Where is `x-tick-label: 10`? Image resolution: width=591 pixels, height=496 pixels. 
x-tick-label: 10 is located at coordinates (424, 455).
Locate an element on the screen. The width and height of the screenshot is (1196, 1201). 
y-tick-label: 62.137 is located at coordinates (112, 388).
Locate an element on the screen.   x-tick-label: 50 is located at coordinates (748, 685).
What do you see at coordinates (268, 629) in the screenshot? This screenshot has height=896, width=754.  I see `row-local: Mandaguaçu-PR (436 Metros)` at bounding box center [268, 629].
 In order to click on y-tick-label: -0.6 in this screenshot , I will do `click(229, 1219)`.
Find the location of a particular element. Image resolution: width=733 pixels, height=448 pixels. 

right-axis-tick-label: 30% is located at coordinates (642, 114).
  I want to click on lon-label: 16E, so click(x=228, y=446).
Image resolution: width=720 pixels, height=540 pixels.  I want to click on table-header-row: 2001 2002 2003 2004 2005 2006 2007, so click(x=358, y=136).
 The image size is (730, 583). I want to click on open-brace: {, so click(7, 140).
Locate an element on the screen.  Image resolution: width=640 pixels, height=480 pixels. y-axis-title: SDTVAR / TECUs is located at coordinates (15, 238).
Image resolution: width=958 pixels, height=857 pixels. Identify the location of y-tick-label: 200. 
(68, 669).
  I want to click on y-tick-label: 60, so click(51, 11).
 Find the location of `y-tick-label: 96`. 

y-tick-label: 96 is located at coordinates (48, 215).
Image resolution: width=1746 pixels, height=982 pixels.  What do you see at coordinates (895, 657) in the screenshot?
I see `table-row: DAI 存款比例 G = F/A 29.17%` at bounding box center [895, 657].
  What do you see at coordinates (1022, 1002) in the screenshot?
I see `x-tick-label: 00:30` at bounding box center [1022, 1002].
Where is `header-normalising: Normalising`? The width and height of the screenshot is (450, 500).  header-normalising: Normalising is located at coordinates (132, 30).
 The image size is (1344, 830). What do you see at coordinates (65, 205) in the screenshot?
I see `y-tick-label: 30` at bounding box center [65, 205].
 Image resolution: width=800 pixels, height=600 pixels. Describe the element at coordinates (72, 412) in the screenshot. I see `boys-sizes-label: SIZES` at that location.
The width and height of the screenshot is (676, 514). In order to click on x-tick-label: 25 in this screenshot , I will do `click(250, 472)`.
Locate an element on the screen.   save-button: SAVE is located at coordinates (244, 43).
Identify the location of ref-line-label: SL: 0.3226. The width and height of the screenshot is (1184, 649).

________

Pick out each line of the rows above that contains the string "Identify" and copy those lines in full.

■ SOLUTION FOR THIS PROBLEM ■
Image resolution: width=958 pixels, height=857 pixels. Identify the location of y-tick-label: 200. 
Identify the location of ref-line-label: SL: 0.3226. The width and height of the screenshot is (1184, 649).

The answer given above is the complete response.